For layering any of these, you can either try wearing them over other fragrances you have in which the above notes dominate, with a single-fragranced ‘soliflore’ (one main note) fragrance oil or spray, or try layering the scent you don’t currently like over a differently perfumed body lotion or oil.

 

#5 – Turn it in to a part-time perfume

There are days we feel the need to try something completely different, but perhaps don’t want to be stuck with that scent all day, so what to do?

– Consider spraying a scarf (preferably not silk or a light colour, unless you’ve patch-tested it first!) with this perfume you’re unsure of, that way if it gets a bit ‘too much’ or you want to wear something different, you can simply take the scarf off and you’re not committed to having it on your skin for hours. If you’re unlucky enough to work in a place that’s banned the wearing of strong scents (or even, in some offices, all perfumes – quelle horreur!) this is also a really useful way to wear a perfume you can quickly remove.

 

 

#6 – Consider the climate (and your mood!)
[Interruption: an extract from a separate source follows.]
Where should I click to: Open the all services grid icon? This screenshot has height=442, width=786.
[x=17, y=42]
Did you know that the weather, your mood and even what you ate up to *two weeks ago* can dramatically alter how scent smells on your skin? Skin and climate temperature are vital to a perfume’s performance, so even your favourite fragrance will smell different based on the time of year. When perfumers test the scents they’re creating they often use climate-controlled booths to check how they smell in hot and colder conditions (depending what countries they’ll be selling in). Don’t re-gift until you’ve tried the perfume again later in the year, or even on holiday (remember those?)

– Similarly, strongly spiced foods can change how a perfume smells on your skin, and when testing fragrances under lab conditions, the ‘skin model’ volunteers they use are often specifically asked to refrain from eating such foods up to two weeks prior to testing, so the perfumers can smell a ‘true’ representation of the scent. Though sometimes the reverse is true: if a fragrance is to be mainly sold in a country where people eat lots of spicy foods, the ‘skin models’ are asked to replicate that diet to ensure the scent works efficiently.
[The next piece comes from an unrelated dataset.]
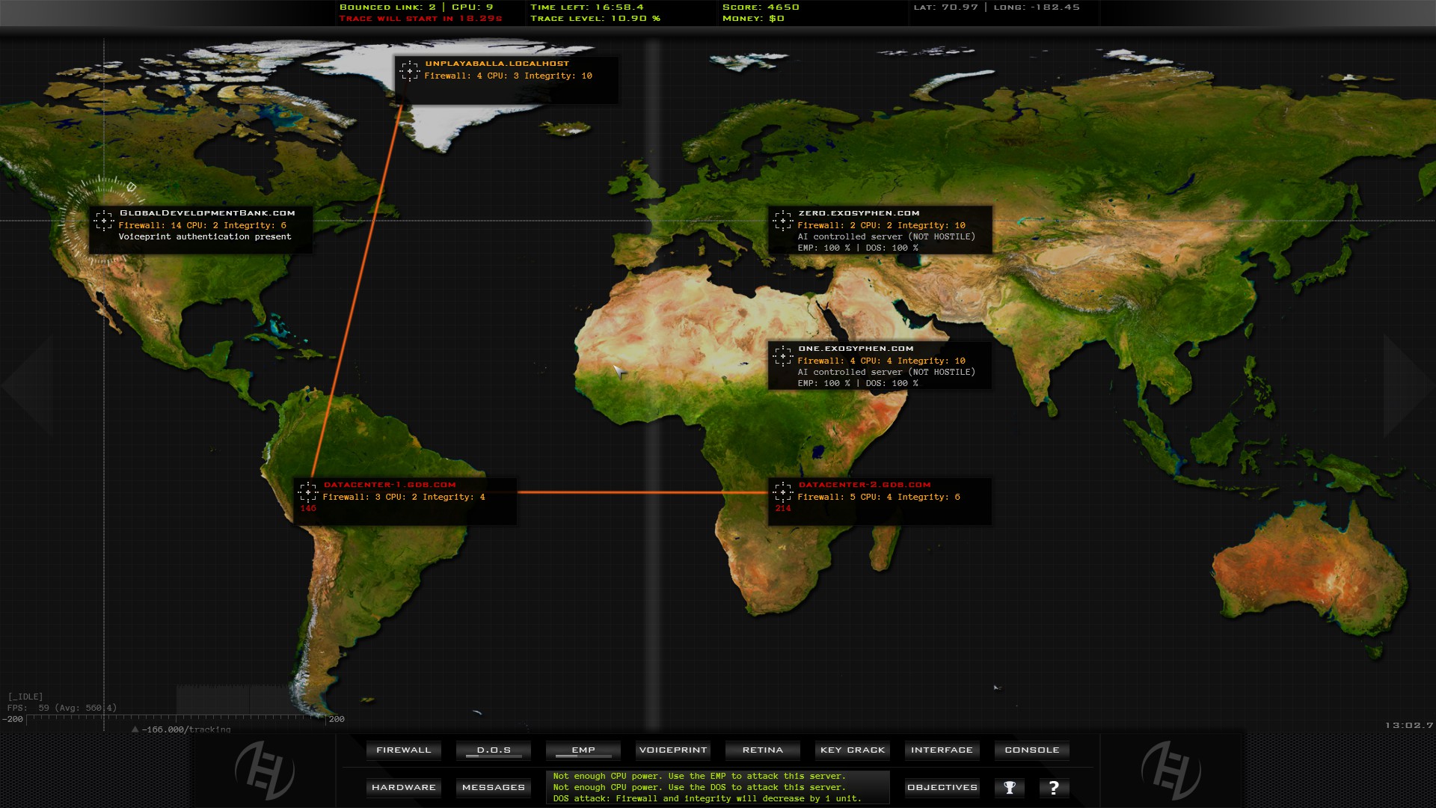Click the right H logo emblem
This screenshot has height=808, width=1436.
tap(1170, 770)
– We now know that mood and hormones play an important part in how we select a fragrance – try a scent when you’re feeling a particular way, and it colours how you feel about the fragrance itself. If you’re feeling stressed or upset, a bit under the weather or just overwhelmed, these are not ideal conditions for testing out something new. Wait until you’re feeling calmer, or simply have more time to really explore what you’re smelling.

 

 

 

#7 – Give it time

If you follow all this advice and still find yourself out of love with a fragrance, keep it awhile and come back to it. If you still hate it, hold a scent swapping party with some pals. But BE SURE. There’s nothing worse than waking at 3am in a cold sweat because suddenly you’re craving that scent you so kindly passed on to a friend, and then having to buy another bottle. So, don’t be too hasty. Every perfume lover has, at some point, made this mistake, and it stings. Oh how it stings. And that somehow makes the longing all the more intense, like guiltily having lurid fantasies about a distant ex who’s since hooked up with someone else. I once did this with a bottle of perfume that’s since been discontinued (now changing hands for silly money on eBay), and it still haunts me to this day. Learn from my perfume pain!

 

You can read more expert tips and tricks in the Frequently Asked Questions section, but if I could just ask one thing of you before you go? Don’t save all your favourite fragrances ‘for best’, or feel guilty about wearing and loving them. Of course you can change them up with more affordable scents, and make them last longer by doing all the above; but if the last few years have taught us anything, it’s to allow yourself pleasure whenever you can get it. A really wonderful fragrance gives you a far greater bang for your buck than the majority of things (legally) available out there, so yes, make them work harder; but god let us enjoy them exuberantly, too!